Le contrôle exercé s’apparente à une vérification de la légalité externe et de la nécessité interne de la mesure, telle que requise par la loi. Le juge mentionne l’audience publique, l’intervention du conseil, et l’avis écrit du ministère public, éléments assurant le contradictoire. L’économie de moyens adoptée témoigne d’une volonté de statuer rapidement, afin d’éviter toute prolongation irrégulière d’une privation de liberté ininterrompue. Cette célérité sert la finalité de garantie attachée au délai impératif. La question de l’intensité du contrôle du bien-fondé appelle cependant un examen plus poussé.
II. La portée de la motivation et l’appréciation de la décision au regard des garanties
A. Une motivation brève, conforme au texte, mais exigeant une précision accrue
La motivation médicale est formulée en des termes généraux, ainsi qu’en atteste l’extrait : « Il résulte des pièces du dossier, et notamment XXXXXXX que … présente des troubles mentaux […] justifiant une hospitalisation complète. » Cette rédaction atteste la prise en compte des pièces déterminantes, sans toutefois préciser leur nature exacte (certificat initial, avis motivés, évolution symptomatique, risques identifiés).
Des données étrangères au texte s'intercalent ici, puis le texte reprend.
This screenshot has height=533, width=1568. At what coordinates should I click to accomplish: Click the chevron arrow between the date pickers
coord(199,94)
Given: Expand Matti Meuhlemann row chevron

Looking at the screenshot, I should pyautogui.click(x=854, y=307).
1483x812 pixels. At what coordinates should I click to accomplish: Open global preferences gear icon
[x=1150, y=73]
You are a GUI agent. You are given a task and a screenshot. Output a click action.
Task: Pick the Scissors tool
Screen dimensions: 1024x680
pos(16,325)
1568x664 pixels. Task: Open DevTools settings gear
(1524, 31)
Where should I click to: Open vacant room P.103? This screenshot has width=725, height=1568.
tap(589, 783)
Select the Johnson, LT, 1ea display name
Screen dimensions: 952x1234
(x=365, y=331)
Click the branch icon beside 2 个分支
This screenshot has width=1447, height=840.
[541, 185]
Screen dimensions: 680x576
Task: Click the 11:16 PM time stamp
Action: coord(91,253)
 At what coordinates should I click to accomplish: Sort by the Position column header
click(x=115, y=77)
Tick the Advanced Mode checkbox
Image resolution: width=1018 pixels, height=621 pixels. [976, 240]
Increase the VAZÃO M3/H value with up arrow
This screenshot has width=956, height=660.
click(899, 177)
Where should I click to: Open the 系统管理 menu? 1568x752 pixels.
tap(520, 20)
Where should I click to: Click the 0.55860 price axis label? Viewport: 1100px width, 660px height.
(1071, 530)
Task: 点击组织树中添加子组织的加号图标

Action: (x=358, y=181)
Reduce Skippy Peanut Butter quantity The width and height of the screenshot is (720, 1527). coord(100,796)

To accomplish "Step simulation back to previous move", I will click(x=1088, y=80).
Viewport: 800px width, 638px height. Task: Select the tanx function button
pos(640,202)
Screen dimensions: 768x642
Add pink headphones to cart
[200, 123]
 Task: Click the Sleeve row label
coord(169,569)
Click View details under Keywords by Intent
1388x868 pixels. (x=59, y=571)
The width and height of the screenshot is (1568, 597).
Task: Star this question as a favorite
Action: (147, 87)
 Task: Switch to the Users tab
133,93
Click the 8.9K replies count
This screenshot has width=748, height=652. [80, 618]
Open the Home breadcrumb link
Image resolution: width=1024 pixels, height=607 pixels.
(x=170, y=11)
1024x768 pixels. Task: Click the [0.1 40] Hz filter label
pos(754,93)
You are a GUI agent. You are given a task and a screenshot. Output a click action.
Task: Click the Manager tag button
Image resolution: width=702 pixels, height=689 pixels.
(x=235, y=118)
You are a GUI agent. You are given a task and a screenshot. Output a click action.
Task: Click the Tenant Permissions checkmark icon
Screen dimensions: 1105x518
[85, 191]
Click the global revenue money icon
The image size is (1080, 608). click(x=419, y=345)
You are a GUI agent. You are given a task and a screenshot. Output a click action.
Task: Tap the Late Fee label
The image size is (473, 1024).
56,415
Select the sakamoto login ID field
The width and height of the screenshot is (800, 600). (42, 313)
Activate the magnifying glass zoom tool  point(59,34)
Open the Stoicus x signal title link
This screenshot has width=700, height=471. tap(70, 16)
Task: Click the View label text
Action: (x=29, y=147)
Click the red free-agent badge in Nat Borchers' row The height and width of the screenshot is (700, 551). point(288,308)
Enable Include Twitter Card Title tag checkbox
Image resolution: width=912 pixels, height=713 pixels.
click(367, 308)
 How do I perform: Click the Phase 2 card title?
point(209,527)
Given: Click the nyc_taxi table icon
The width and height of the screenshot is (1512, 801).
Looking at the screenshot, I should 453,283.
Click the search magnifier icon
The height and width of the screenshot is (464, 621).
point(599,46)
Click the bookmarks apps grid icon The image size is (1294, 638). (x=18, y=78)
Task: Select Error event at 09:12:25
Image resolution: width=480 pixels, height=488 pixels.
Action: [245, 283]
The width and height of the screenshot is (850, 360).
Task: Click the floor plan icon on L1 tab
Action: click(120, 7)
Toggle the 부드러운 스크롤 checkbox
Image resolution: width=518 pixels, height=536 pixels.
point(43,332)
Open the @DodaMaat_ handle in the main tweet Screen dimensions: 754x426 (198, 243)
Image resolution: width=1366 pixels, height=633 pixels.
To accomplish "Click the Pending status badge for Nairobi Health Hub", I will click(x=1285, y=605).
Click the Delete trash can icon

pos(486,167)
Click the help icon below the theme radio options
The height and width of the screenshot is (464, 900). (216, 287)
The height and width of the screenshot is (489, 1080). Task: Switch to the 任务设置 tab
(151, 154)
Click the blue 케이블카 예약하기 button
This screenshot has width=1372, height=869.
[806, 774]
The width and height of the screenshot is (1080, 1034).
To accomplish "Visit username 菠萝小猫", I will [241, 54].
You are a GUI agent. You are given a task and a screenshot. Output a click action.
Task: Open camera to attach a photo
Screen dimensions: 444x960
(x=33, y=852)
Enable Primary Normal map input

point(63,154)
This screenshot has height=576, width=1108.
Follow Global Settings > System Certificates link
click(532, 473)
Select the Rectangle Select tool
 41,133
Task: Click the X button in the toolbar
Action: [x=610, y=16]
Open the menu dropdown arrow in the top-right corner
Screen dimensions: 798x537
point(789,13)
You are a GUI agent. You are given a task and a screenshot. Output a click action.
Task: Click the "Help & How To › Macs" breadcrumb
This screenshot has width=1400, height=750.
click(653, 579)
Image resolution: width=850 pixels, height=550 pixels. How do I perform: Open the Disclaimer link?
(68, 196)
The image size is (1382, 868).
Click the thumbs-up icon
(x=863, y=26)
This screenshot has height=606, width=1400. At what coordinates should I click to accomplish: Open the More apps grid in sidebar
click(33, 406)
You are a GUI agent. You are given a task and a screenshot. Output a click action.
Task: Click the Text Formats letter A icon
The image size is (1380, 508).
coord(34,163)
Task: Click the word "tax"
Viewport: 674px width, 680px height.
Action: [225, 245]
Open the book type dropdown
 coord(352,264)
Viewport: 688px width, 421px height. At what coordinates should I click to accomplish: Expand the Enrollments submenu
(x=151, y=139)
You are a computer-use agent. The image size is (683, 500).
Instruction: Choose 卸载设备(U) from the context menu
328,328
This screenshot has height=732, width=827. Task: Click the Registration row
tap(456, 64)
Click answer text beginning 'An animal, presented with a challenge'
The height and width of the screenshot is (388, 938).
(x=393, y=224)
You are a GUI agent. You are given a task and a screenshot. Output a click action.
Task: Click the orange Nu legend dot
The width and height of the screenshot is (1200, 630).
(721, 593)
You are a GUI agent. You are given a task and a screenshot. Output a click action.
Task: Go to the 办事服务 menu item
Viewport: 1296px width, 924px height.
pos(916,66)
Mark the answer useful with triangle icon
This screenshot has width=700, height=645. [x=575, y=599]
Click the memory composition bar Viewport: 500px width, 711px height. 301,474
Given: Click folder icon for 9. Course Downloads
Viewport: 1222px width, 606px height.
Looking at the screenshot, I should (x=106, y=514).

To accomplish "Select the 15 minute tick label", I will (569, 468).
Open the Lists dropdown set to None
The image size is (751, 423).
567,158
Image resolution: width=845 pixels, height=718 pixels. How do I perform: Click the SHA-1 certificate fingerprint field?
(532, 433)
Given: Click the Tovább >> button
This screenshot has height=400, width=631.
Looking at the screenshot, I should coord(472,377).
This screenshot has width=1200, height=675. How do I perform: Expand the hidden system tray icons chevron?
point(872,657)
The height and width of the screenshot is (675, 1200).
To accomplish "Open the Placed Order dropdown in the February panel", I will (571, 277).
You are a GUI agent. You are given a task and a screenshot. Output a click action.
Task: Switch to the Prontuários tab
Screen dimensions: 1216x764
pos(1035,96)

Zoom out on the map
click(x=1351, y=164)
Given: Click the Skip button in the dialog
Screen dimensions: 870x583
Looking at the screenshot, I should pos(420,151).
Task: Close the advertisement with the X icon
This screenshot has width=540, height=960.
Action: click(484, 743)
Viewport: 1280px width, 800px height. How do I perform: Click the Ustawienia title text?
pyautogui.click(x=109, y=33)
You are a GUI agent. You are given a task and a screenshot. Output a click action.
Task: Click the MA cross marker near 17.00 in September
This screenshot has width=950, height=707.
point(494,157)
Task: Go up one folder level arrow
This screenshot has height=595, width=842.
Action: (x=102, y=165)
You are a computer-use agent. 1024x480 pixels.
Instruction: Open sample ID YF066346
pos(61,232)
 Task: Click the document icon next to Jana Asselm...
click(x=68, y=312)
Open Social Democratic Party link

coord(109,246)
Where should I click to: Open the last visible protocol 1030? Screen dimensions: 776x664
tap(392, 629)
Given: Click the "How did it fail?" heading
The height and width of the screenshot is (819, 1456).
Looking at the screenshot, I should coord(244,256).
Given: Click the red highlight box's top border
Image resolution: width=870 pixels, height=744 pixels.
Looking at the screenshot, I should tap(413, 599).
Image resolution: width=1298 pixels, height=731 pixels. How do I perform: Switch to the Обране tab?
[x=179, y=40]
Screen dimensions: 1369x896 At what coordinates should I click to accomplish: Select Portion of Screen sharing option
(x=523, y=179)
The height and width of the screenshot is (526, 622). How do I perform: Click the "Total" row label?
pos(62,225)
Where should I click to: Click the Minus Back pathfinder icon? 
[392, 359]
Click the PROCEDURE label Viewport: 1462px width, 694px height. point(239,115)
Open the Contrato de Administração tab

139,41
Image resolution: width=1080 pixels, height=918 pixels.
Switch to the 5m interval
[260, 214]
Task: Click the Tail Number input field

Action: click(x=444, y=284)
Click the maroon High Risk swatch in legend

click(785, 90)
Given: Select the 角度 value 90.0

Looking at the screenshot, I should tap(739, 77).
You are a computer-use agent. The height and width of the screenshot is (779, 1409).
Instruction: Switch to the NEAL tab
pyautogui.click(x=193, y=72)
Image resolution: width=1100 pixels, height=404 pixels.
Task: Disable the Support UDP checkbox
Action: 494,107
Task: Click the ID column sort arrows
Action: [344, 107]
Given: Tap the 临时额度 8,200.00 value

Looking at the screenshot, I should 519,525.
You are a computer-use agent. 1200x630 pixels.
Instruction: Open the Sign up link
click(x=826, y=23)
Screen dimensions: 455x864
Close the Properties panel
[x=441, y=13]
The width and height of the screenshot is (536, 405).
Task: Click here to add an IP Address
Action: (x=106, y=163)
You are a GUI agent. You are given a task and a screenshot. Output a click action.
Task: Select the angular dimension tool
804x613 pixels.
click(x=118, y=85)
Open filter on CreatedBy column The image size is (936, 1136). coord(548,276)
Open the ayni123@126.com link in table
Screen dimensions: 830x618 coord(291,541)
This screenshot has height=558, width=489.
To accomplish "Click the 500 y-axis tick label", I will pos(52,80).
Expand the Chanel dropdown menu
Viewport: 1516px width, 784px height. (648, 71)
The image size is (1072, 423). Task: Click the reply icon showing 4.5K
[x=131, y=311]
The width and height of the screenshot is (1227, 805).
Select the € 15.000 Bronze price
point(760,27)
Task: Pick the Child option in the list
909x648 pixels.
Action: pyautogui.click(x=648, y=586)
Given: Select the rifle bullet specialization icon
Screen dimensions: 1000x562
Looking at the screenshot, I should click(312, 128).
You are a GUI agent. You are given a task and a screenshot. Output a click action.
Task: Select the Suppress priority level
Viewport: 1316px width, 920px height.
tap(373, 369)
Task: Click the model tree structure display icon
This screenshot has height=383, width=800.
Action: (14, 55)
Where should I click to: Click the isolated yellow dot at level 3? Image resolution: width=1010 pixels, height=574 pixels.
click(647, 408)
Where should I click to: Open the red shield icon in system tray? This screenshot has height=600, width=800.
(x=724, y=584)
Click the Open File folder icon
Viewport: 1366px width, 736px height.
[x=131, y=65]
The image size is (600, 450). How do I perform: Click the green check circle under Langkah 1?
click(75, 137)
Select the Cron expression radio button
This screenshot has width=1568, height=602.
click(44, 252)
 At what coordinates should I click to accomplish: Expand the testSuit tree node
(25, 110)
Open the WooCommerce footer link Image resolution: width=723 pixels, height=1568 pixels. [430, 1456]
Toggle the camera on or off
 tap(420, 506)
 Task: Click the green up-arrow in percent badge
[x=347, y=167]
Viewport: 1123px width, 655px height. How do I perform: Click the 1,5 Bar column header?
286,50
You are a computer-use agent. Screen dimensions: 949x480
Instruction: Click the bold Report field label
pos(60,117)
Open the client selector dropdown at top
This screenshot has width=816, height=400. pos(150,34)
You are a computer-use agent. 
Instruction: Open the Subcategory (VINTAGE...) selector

La légalité ne commande pas une description clinique exhaustive, mais elle exige une motivation intelligible et personnalisée qui mette en rapport les éléments médicaux retenus et les critères légaux.
L’énoncé reproduit les catégories juridiques (« impossibilité du consentement », « soins assortis d’une surveillance constante ») sans détailler les faits médicaux concrets qui les sous-tendent. Le contrôle devient alors essentiellement normatif, adossé à des pièces non décrites. Une telle économie peut suffire lorsque le dossier est sans ambiguïté et la contrainte proportionnée, mais elle fragilise la lisibilité de la décision en cas d’appel, notamment pour apprécier la nécessité de l’hospitalisation complète plutôt qu’une modalité alternative moins restrictive.
B. Les conséquences pratiques et les exigences de proportionnalité pour la suite
L’ordonnance respecte les bornes temporelles et réaffirme la hiérarchie des modalités de soins, en privilégiant la forme la plus protectrice lorsque la surveillance constante est requise. Elle conforte, en pratique, la dynamique de soins continus lorsqu’un risque clinique immédiat est identifié. Toutefois, l’absence d’indications datées sur l’admission initiale et la nature précise des avis médicaux réduit la traçabilité du contrôle, alors que la mesure emporte une privation substantielle de liberté.
Une motivation plus circonstanciée permettrait de mieux calibrer la proportionnalité, en démontrant l’insuffisance des alternatives et la persistance, à la date de l’audience, des critères de l’article L. 3212-1. Elle favoriserait aussi l’effectivité du recours, en offrant au juge d’appel des repères concrets sur l’évolution clinique et la balance des risques. La solution demeure juridiquement cohérente avec le droit positif, mais sa portée jurisprudentielle reste d’espèce, faute d’éléments susceptibles de dégager un principe sur l’intensité attendue du contrôle ou sur les standards rédactionnels des ordonnances à douze jours.